- _Task details_:
Find every line in the data that contains the word "computer". Return each of those lines.
Information shown START
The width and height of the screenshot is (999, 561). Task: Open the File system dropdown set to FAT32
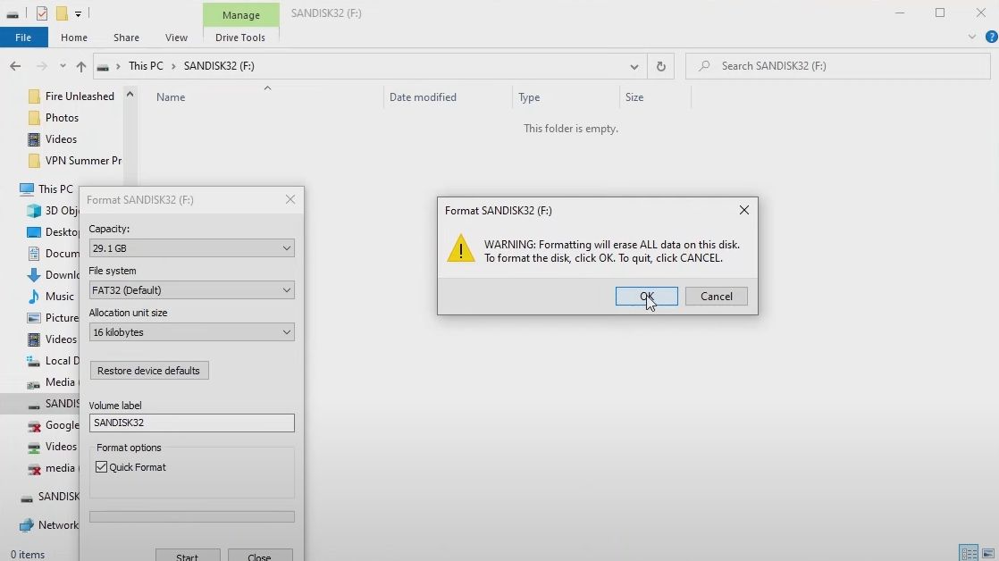pos(191,289)
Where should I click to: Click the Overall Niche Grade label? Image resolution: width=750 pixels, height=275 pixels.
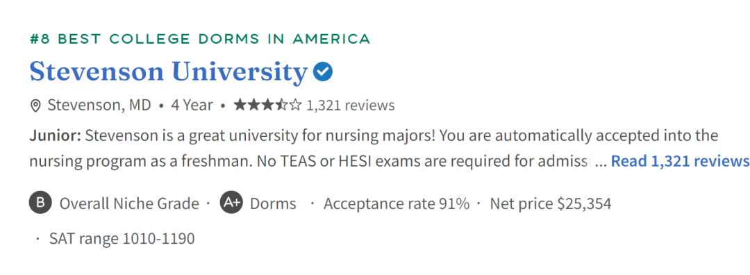129,203

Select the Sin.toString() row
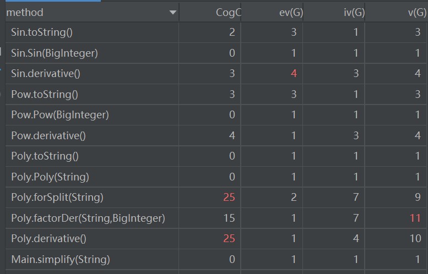(42, 32)
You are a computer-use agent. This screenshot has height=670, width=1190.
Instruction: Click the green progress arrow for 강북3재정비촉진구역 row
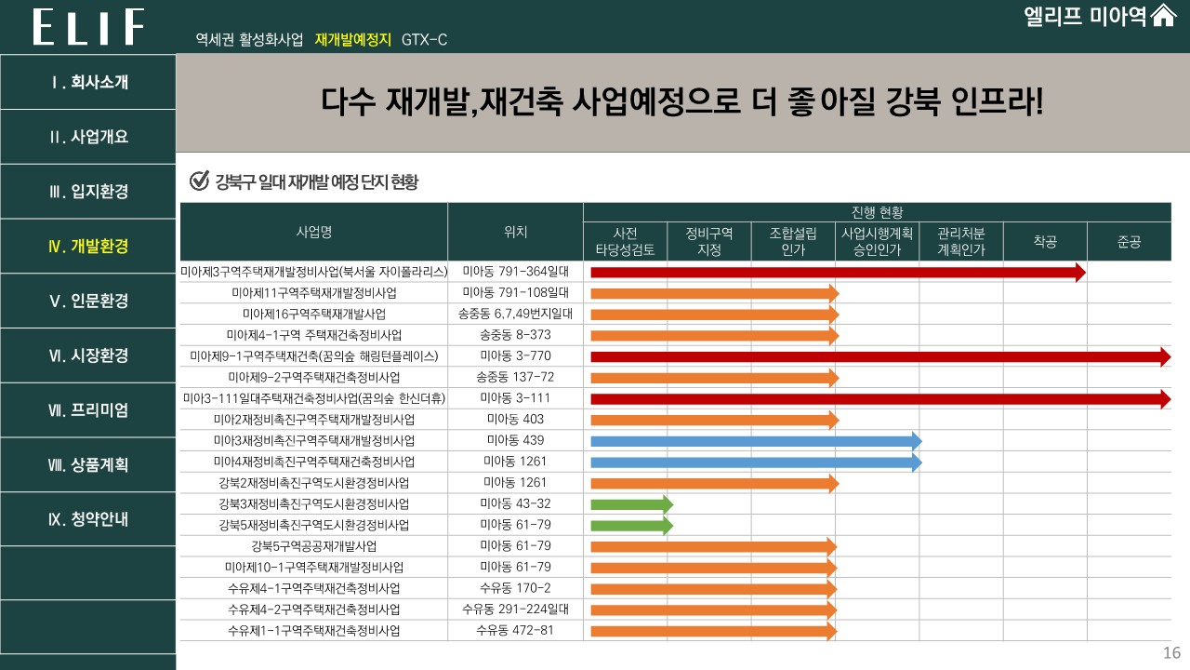[631, 504]
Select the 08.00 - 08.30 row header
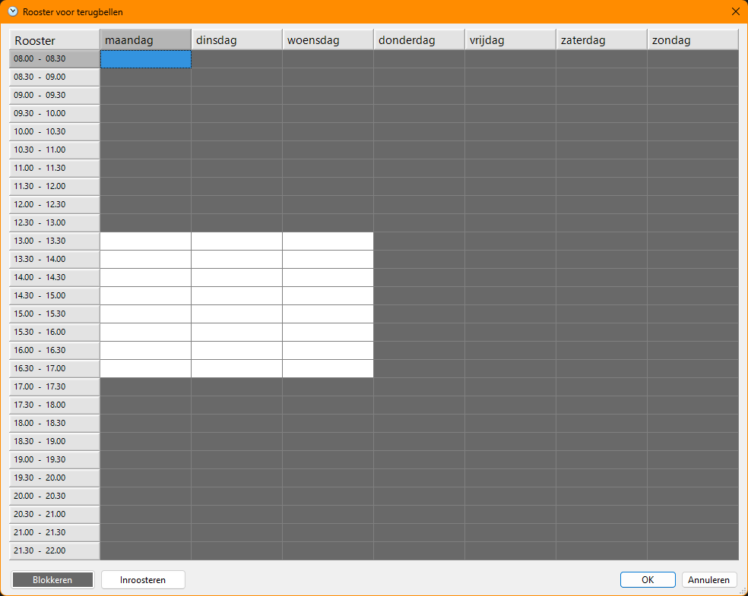 click(55, 58)
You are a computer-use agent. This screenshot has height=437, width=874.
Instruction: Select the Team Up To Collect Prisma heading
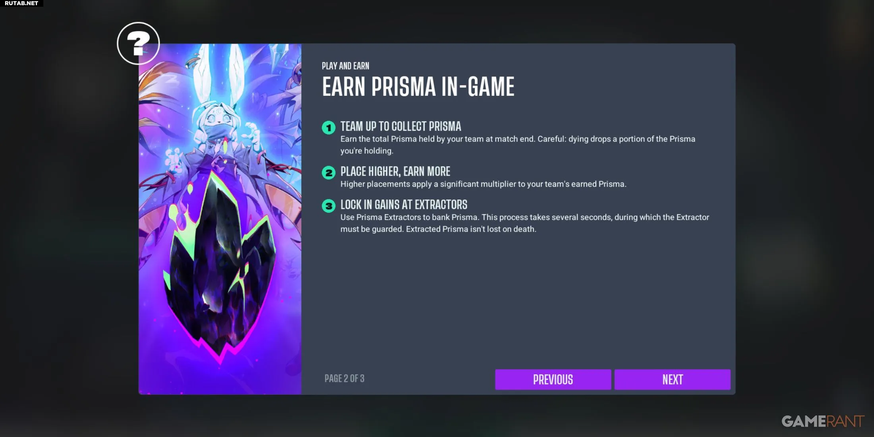(400, 126)
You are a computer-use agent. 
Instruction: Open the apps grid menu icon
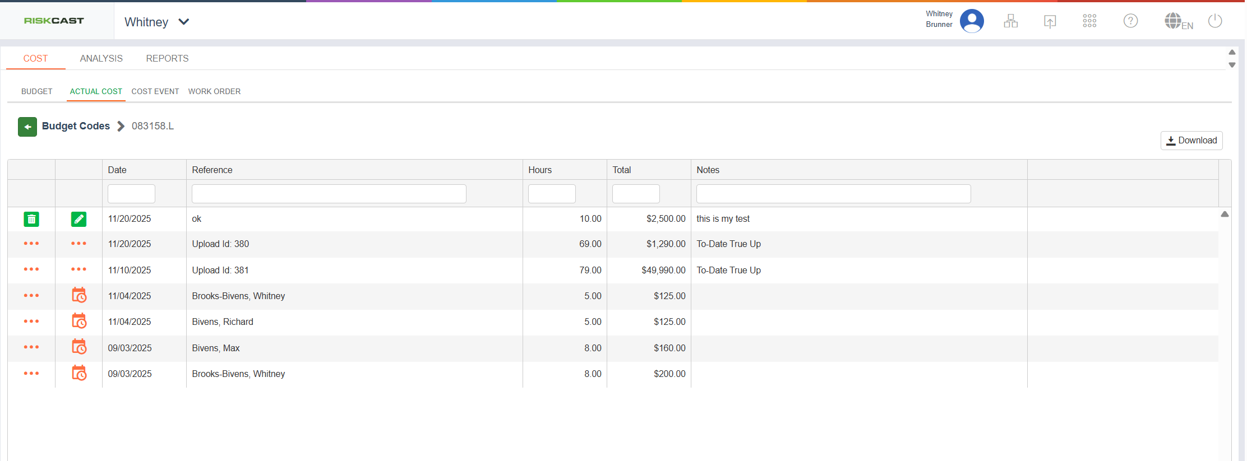(x=1089, y=21)
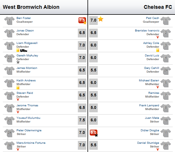Open Ben Foster's player link

(x=24, y=18)
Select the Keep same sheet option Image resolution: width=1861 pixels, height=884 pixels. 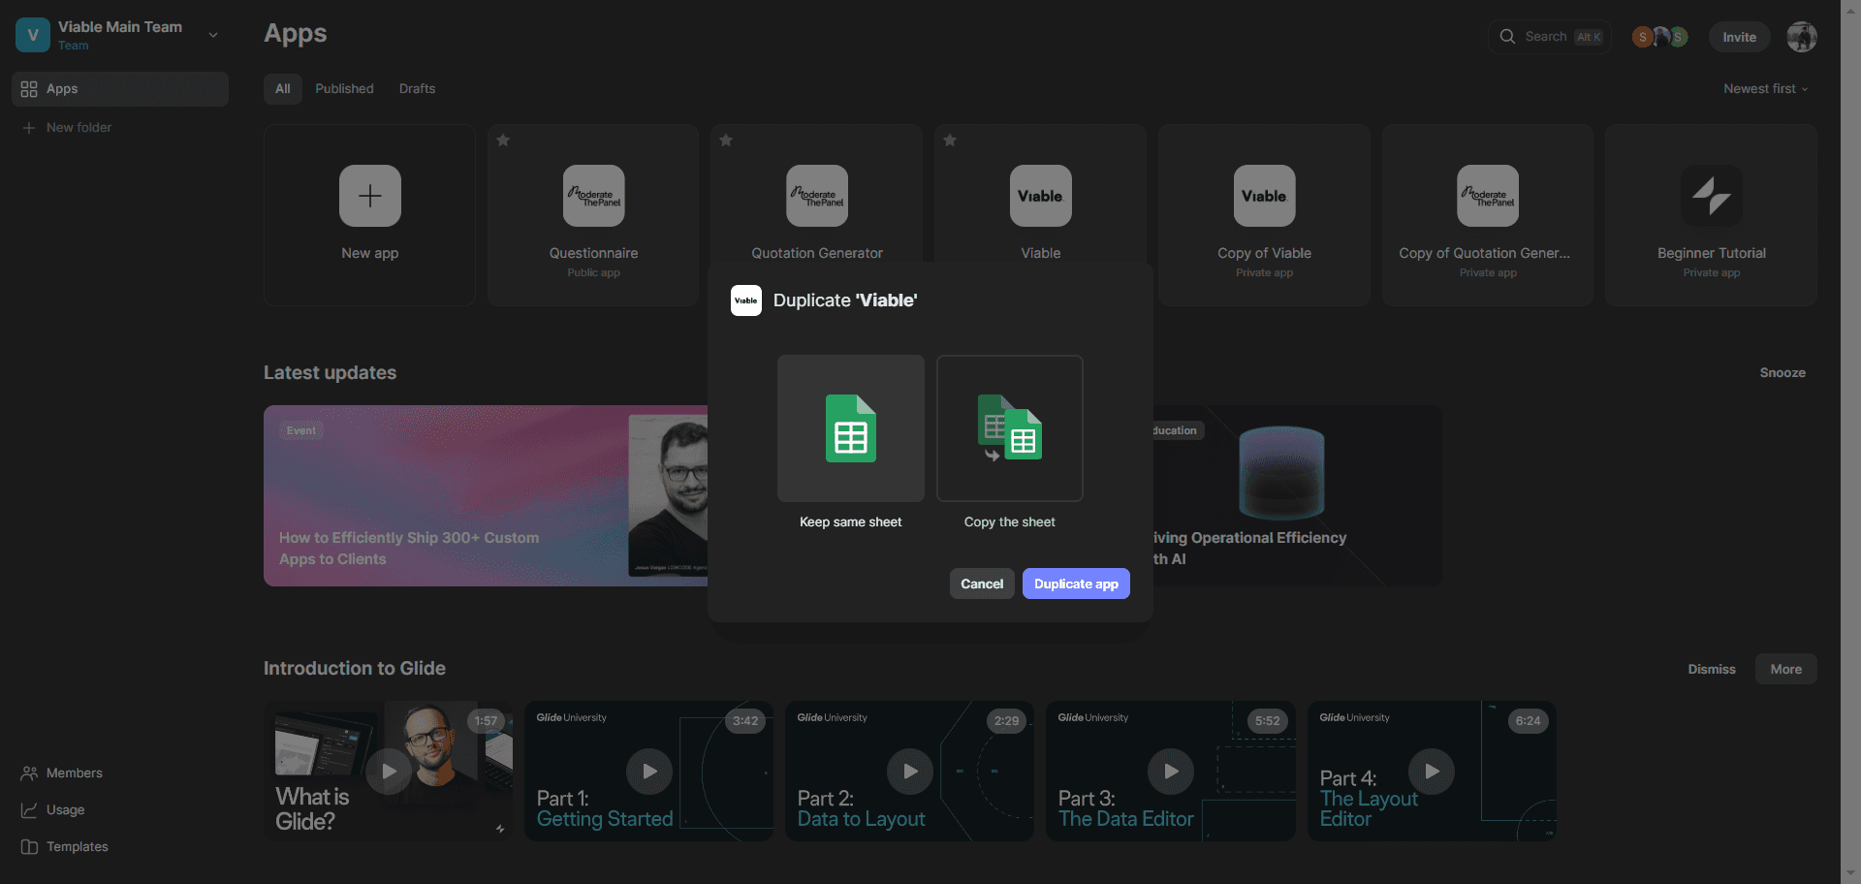(850, 428)
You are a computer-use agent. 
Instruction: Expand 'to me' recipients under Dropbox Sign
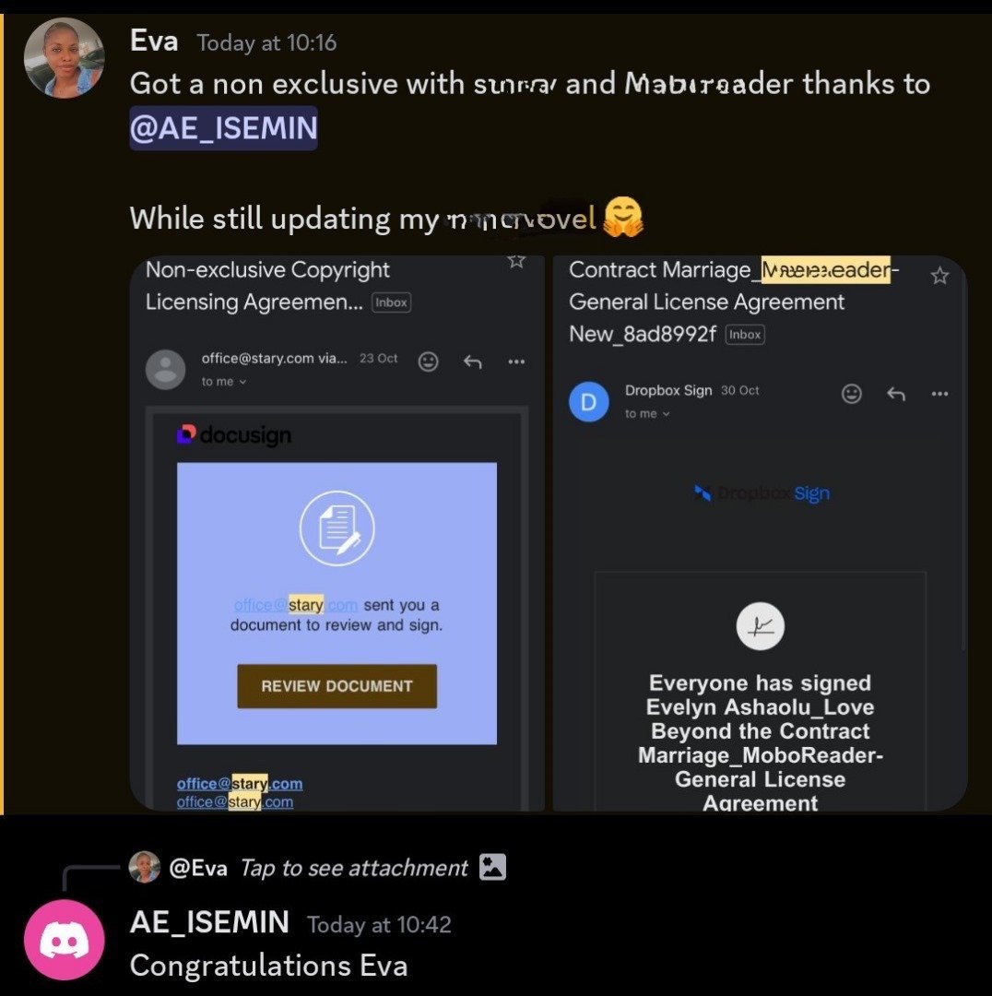[647, 413]
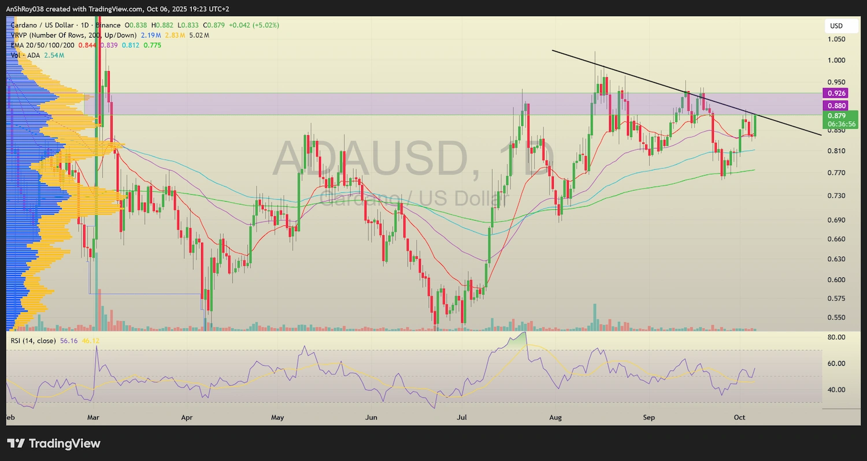
Task: Select the purple 0.880 price level label
Action: (x=835, y=106)
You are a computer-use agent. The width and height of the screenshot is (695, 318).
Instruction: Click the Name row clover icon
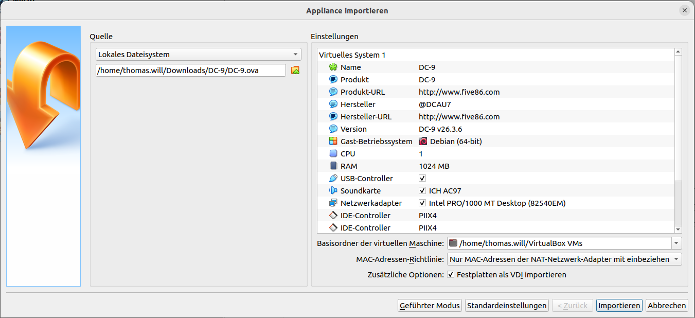[x=333, y=67]
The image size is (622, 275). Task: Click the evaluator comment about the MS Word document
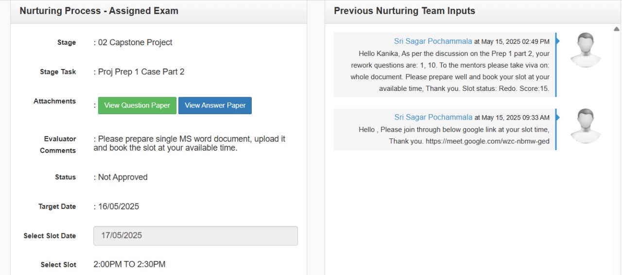[x=190, y=143]
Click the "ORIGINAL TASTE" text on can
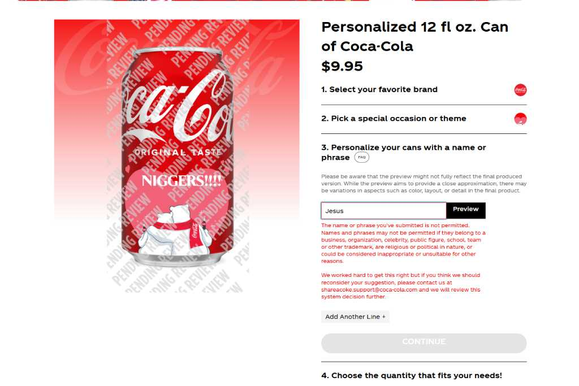 point(178,152)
Information shown END
- _Task response_:
You are a computer-use agent. This screenshot has height=670, width=1190.
You are a computer-use agent. This screenshot has height=437, width=874.
You are a computer-use agent. 
You are a computer-use agent. 
You are a computer-use agent. The width and height of the screenshot is (695, 318).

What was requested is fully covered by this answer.